Though Miklos Haraszti, the Organization for Security and Co-operation in Europe (OSC) Representative on Freedom of the Media, called the severity of the sentencing “self-revealingly political,” Milli’s wife Leyla Karimli told Radio Free Europe / Radio Liberty (RFE/RL) that her husband is apolitical: “He’s not a member of any political party and he doesn’t plan to be a member of a political party.”

The International Freedom of Expression eXhange (IFEX) reported that first Hajizade was released on November 18th 2010, and one day after, Milli was released. Hajizade told Reuters: “I regret that I didn’t do more, I didn’t write more and I didn’t film more…  I’ll continue doing it.” Milli, who will also continue blogging, told RFE/RL: “I don’t know why exactly our case gained so much attention, international attention, I don’t know, but I am very thankful and I think I will be thankful until the end of my life.”

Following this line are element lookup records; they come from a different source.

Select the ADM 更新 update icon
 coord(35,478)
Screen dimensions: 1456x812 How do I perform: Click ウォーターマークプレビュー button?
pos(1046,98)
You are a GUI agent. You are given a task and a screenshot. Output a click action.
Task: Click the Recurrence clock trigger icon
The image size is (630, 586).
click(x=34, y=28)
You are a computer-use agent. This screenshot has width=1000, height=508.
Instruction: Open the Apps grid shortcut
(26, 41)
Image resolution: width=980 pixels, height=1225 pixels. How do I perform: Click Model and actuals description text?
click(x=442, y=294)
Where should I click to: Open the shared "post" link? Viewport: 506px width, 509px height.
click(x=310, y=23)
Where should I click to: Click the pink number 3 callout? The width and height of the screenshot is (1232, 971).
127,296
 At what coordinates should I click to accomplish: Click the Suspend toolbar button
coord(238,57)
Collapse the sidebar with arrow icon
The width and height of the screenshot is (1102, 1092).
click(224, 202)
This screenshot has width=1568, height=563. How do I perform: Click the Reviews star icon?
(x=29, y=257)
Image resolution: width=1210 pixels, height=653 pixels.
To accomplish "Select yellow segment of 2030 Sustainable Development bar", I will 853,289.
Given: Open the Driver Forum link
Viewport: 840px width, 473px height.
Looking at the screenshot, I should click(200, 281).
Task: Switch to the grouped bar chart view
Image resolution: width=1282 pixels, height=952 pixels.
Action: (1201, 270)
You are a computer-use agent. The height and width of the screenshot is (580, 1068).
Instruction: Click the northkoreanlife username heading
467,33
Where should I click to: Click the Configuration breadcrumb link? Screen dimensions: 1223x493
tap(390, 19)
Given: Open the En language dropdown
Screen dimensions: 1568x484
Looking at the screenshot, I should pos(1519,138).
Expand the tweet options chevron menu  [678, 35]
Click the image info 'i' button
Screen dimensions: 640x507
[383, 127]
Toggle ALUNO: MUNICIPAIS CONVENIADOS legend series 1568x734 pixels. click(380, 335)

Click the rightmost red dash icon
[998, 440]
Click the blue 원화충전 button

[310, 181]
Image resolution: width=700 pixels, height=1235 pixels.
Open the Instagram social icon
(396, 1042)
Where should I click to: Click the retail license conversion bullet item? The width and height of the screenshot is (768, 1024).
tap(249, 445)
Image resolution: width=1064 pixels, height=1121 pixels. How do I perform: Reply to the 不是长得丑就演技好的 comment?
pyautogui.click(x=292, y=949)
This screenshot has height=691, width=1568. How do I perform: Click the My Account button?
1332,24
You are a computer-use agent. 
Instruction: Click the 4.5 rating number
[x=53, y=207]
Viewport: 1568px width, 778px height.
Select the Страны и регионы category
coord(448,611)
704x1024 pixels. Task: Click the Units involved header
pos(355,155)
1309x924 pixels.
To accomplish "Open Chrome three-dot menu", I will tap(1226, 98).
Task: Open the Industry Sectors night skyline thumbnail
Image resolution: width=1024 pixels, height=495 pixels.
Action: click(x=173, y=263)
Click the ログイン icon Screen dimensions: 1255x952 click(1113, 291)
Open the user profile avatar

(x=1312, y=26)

Though relieved the “donkey bloggers” are free, IFEX reminds that “more activists and journalists are still in prison and they should be released immediately too.” On the RWB Press Freedom Index, Azerbaijan ranked 150/173 in 2008, 146/175 in 2009 and 152/178 in 2010. Evidently, much is left to be done to ensure freedom of expression in Azerbaijan, but freeing the “donkey bloggers” is a great step toward progress.